1Life Healthcare, Inc. (doing business as One Medical) is a San Francisco-based chain of primary healthcare clinics. One Medical is a membership-based primary care service with in-person care and online resources, including a mobile app. In February 2023, it was acquired by Amazon.

History

One Medical was founded by Tom Lee in 2007. The company grew from a single San Francisco clinic to more than 72 locations across the United States, including 29 clinics in the greater San Francisco Bay Area. 1Life Healthcare, Inc. serves as an administrative and managerial services company for physican-owned professional corporations (PCs).

In 2017, Amir Rubin succeeded Tom Lee as CEO of One Medical. In 2018, The Carlyle Group invested $350 million in the company. One Medical is also backed by Google's parent company Alphabet Inc.

On January 31, 2020, One Medical began trading on the Nasdaq stock exchange.
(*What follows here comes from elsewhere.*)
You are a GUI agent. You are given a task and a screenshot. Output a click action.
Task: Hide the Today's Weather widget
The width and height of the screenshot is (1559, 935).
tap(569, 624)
During the early stages of vaccine distribution, One Medical was accused of administering the COVID-19 vaccine to ineligible patients in several states. This resulted in a congressional investigation. The Congressional investigation concluded that One Medical sought to use its access to COVID vaccines for financial gain, by pushing those looking for vaccines towards its own paid memberships, and that it provided early access vaccines to those with insider connections at the company.
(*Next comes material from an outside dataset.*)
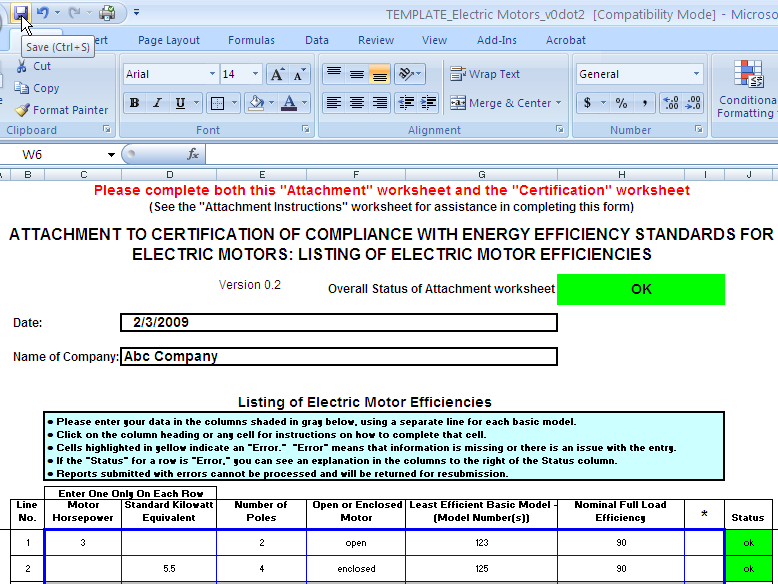The height and width of the screenshot is (584, 778).
Task: Open the Arial font name dropdown
Action: (212, 75)
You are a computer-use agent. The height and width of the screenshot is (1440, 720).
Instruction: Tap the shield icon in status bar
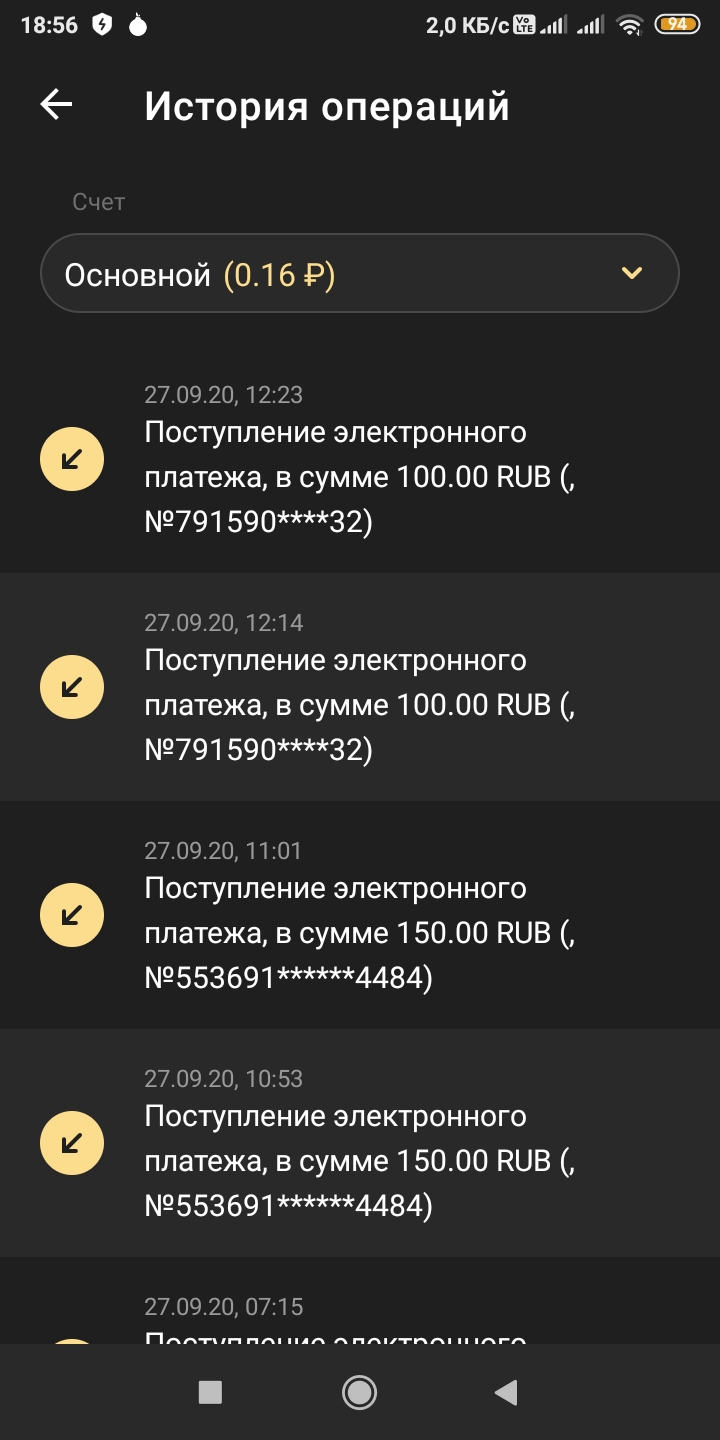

In September 2021, One Medical acquired Iora Health.

Acquisition by Amazon 
In July 2022, it was announced that Amazon, Inc. agreed to acquire One Medical for about $3.9 billion in an all-cash deal. Prior to the announcement, pharmacy chain CVS Health had also bid for the company. Amazon formally acquired One Medical on February 22, 2023.

Reaction 
Following news of the acquisition, several commentators and public advocacy groups expressed concern that the deal would harm patient privacy. U.S. Senator Josh Hawley, a Republican from Missouri, urged the Federal Trade Commission (FTC) to scrutinize the deal.

Oregon's health agency, the Oregon Health Authority (OHA), was empowered to assess the deal as there were five One Medical clinics operating in the state as of 2022. In December 2022, the OHA ultimately concluded in its preliminary review of the acquisition that the acquisition would not lead to a substantial reduction in affordable healthcare in the state. As such, the OHA approved the acquisition.

Antitrust scrutiny 
Following the announcement of the acquisition, observers speculated that the deal may face antitrust scrutiny. In September 2022, a SEC filing by 1Life Healthcare revealed that the FTC had begun a probe into the deal.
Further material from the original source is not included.